2025-06-24 ペンシルベニア州立大学(PennState)
<関連情報>
- https://www.psu.edu/news/engineering/story/qa-how-does-computer-science-advance-biology
- https://www.biorxiv.org/content/10.1101/2023.11.21.568151v7.article-info
- https://www.biorxiv.org/content/10.1101/2024.11.05.622153v1.article-info
プロクルステン・グラフ K-merサイズ解析のための部分文字列インデックス Prokrustean Graph: A substring index for rapid k-mer size analysis
Adam Park, David Koslicki
bioRxiv Posted: December 20, 2024
DOI:https://doi.org/10.1101/2023.11.21.568151
Abstract
Despite the widespread adoption of k-mer-based methods in bioinformatics, understanding the influence of k-mer sizes remains a persistent challenge. Selecting an optimal k-mer size or employing multiple k-mer sizes is often arbitrary, application-specific, and fraught with computational complexities.

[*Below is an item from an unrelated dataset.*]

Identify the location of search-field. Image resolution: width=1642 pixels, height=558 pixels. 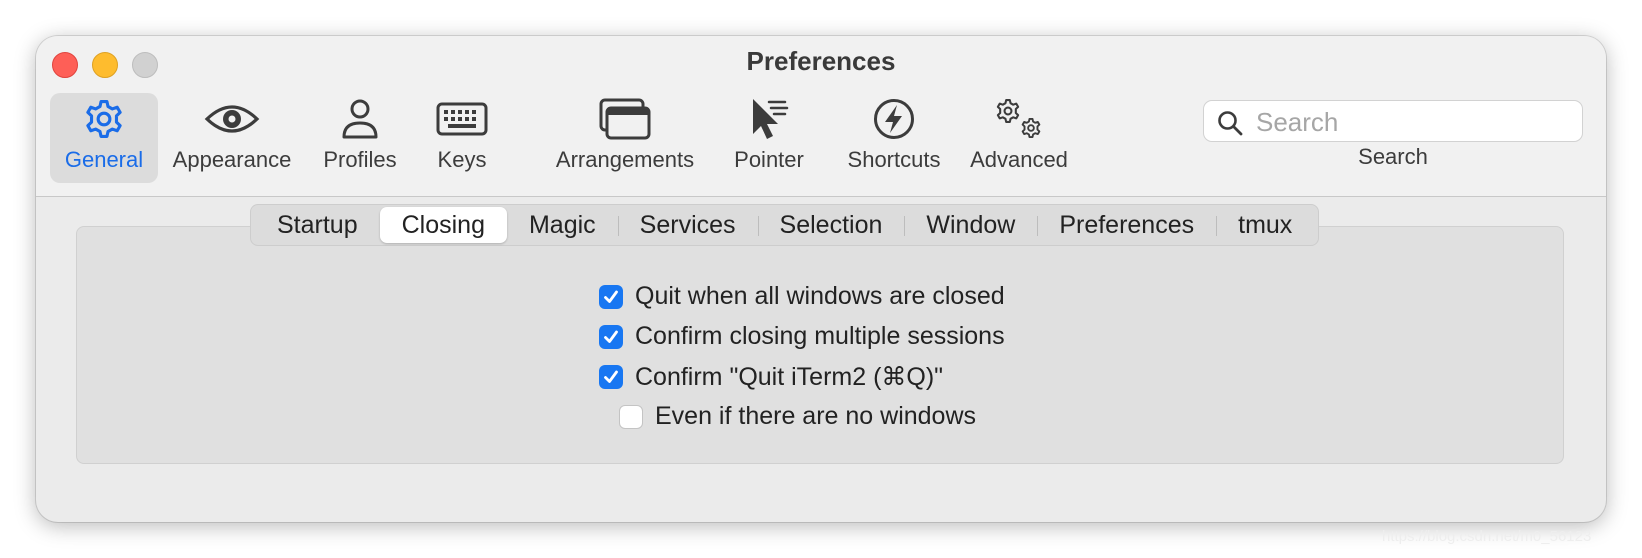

Typically, the influence of k-mer size is obscured by the outputs of complex bioinformatics tasks, such as genome analysis, comparison, assembly, alignment, and error correction. However, it is frequently overlooked that every method is built above a well-defined k-mer-based object like Jaccard Similarity, de Bruijn graphs, k-mer spectra, and Bray-Curtis Dissimilarity. Despite these objects offering a clearer perspective on the role of k-mer sizes, the dynamics of k-mer-based objects with respect to k-mer sizes remain surprisingly elusive.

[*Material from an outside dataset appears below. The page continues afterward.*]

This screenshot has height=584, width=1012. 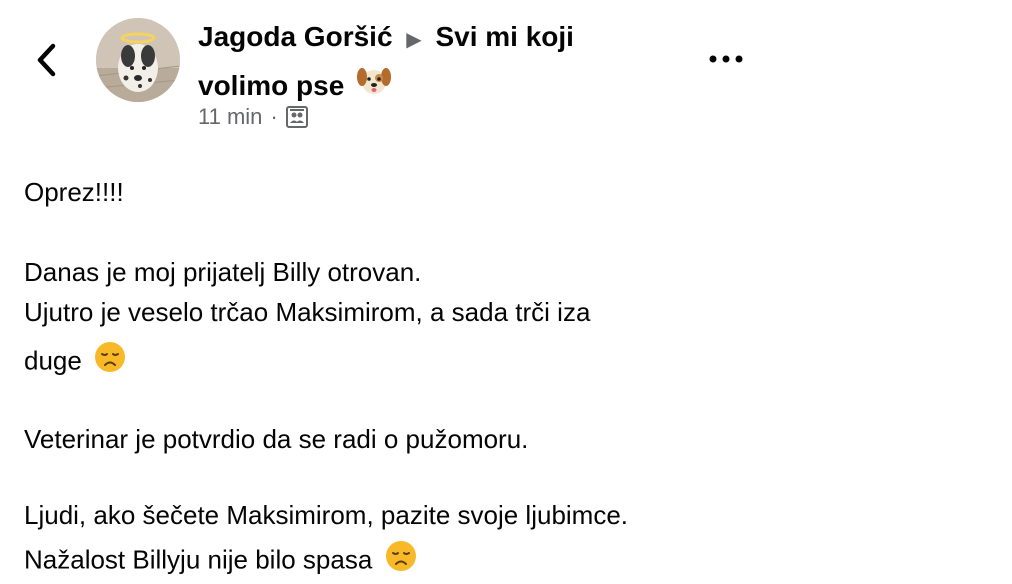 I want to click on more-options-button, so click(x=726, y=59).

This paper introduces a computational framework that generalizes the transition of k-mer-based objects across k-mer sizes, utilizing a novel substring index, the Prokrustean graph. The primary contribution of this framework is to compute quantities associated with k-mer-based objects for all k-mer sizes, where the computational complexity depends solely on the number of maximal repeats and is independent of the range of k-mer sizes. For example, counting vertices of compacted de Bruijn graphs for k = 1, …, 100 can be accomplished in mere seconds with our substring index constructed on a gigabase-sized read set.
Additionally, we derive a space-efficient algorithm to extract the Prokrustean graph from the Burrows-Wheeler Transform. It becomes evident that modern substring indices, mostly based on longest common prefixes of suffix arrays, inherently face difficulties at exploring varying k-mer sizes due to their limitations at grouping co-occurring substrings.
We have implemented four applications that utilize quantities critical in modern pangenomics and metagenomics. The code for these applications and the construction algorithm is available at https://github.com/KoslickiLab/prokrustean.
DCJ距離の厳密かつ高速なSAT定式化 An Exact and Fast SAT Formulation for the DCJ Distance
Aaryan M. Sarnaik,Chen, Austin Diaz, Mingfu Shao
bioRxiv Posted: November 08, 2024.
DOI:https://doi.org/10.1101/2024.11.05.622153
Abstract
Reducing into a satisfiability (SAT) formulation has been proven effective in solving certain NP-hard problems. In this work, we extend this research by presenting a novel SAT formulation for computing the double-cut-and-join (DCJ) distance between two genomes with duplicate genes. The DCJ distance serves as a crucial metric in studying genome rearrangement. Previous work achieved an exact solution by transforming it into a maximum cycle decomposition (MCD) problem on the corresponding adjacency graph of two genomes, followed by reducing this problem into an integer linear programming (ILP) formulation. Using both simulated datasets and real genomic datasets, we firmly conclude that the SAT-based method scales much better and runs faster than using ILP, being able to solve a whole new range of instances which the ILP-based method cannot solve in a reasonable amount of time. This underscores the SAT-based approach as a versatile and more powerful alternative to ILP, with promising implications for broader applications in computational biology.